[Date Prev][Date Next][Thread Prev][Thread Next]
[Date Index]
[Thread Index]
- Subject: Re: LPeg pattern optimization
- From: Fabio Mascarenhas <mascarenhas@...>
- Date: Sat, 20 Feb 2010 16:17:22 -0200
When using locals you are effectively inlining the pattern for each of your lexical elements (terminals) inside the grammar definitions, so if you define your number terminal in a local and use it three times in your grammar then the resulting grammar will have three copies of the pattern for numbers.
When you moved the terminals to non-terminals inside the grammar you replaced the inlined copies with plain LPEG CALLs. Continuing the previous example, now you only have one copy of the pattern for numbers in your grammar, and three calls to it in the non-terminals that use it.

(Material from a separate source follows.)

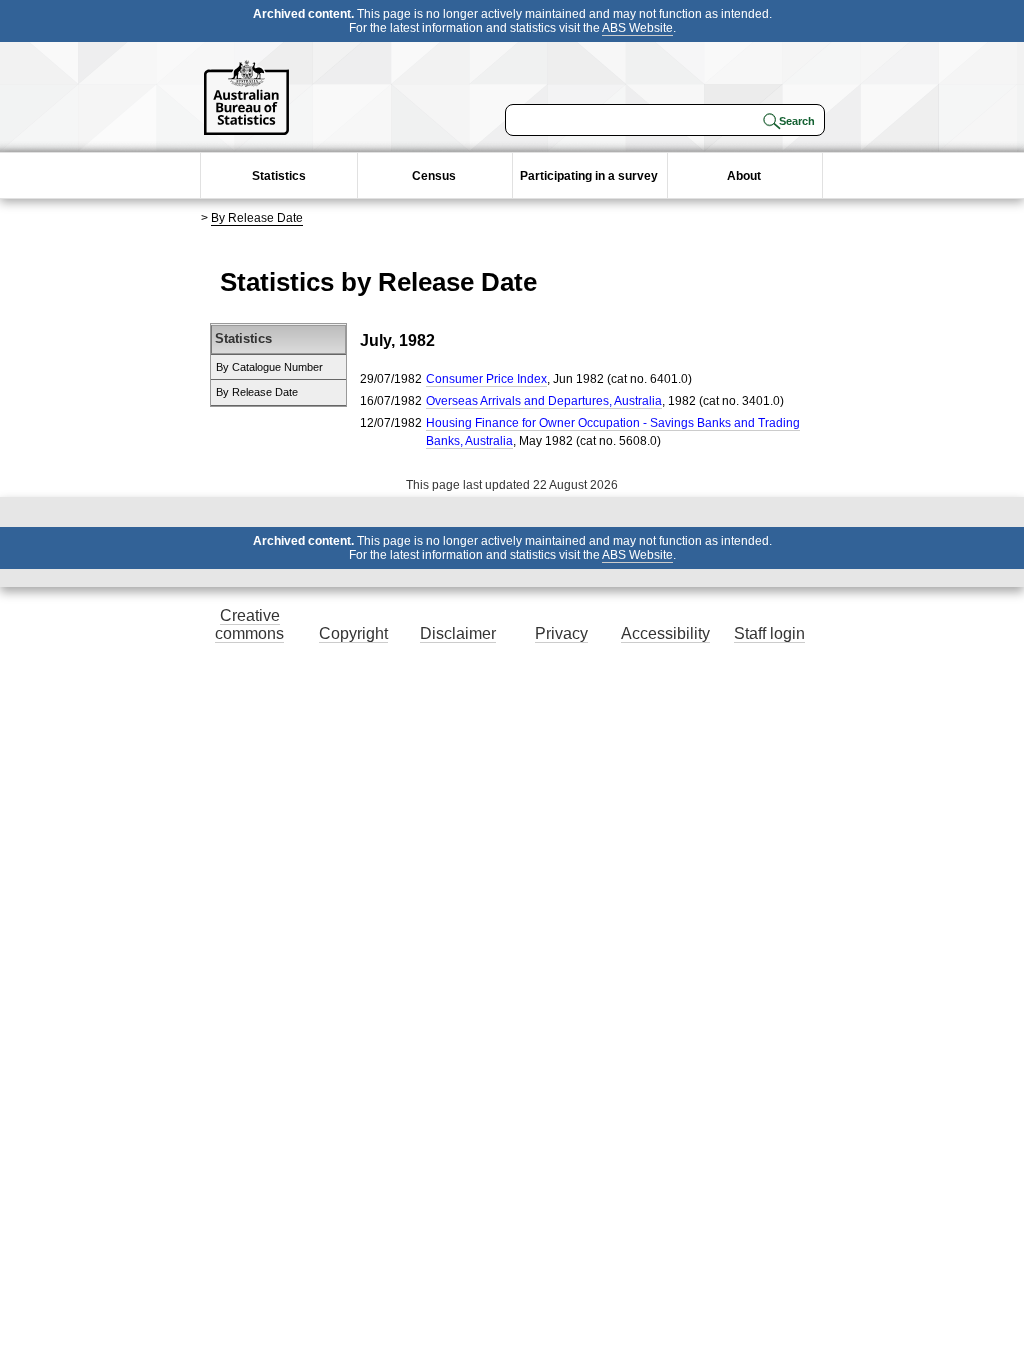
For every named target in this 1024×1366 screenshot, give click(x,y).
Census (434, 176)
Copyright (353, 633)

About whether is this a best practice, it depends on what you are gaining in terms of size, as inlining patterns lets LPEG do other kinds of optimization that will speed up the actual parsing, while the final size of the grammar is generally unrelated to the parsing time. There also other considerations, such as that keeping everything in the grammar lets you easily change the definition of a terminal and compile a slightly different grammar, which is impossible to do if the terminal was defined in a local, as the original definition is baked in the grammar rules that use it.
--
Fabio Mascarenhas
On Sat, Feb 20, 2010 at 2:34 PM, Ico
<lua@zevv.nl> wrote:
Hi,
Recently I've hit the LPeg max-pattern-size limit while working on a
parser, so I've been trying to cut down the size of the resulting
compiled pattern.
My original pattern consisted of a lot of definitions of various lexical
elements and simple constructs in local variables, and a true LPeg
grammar definition using P{..}, only for describing the recursive part
of the parser.
While trying to optimize I have been moving the separate locals inside
the grammar, which seem to have shrunk the total size of the parser to
only 30% of it's original size. Quite an optimization!
So, can anybody explain what is happening here, why the big difference
in resulting pattern size ? Is LPeg doing some kind of optimization,
only possible inside a grammar definition ? Is it considered best
practice to put as much as possible inside the grammar definition to
allow better optimization ?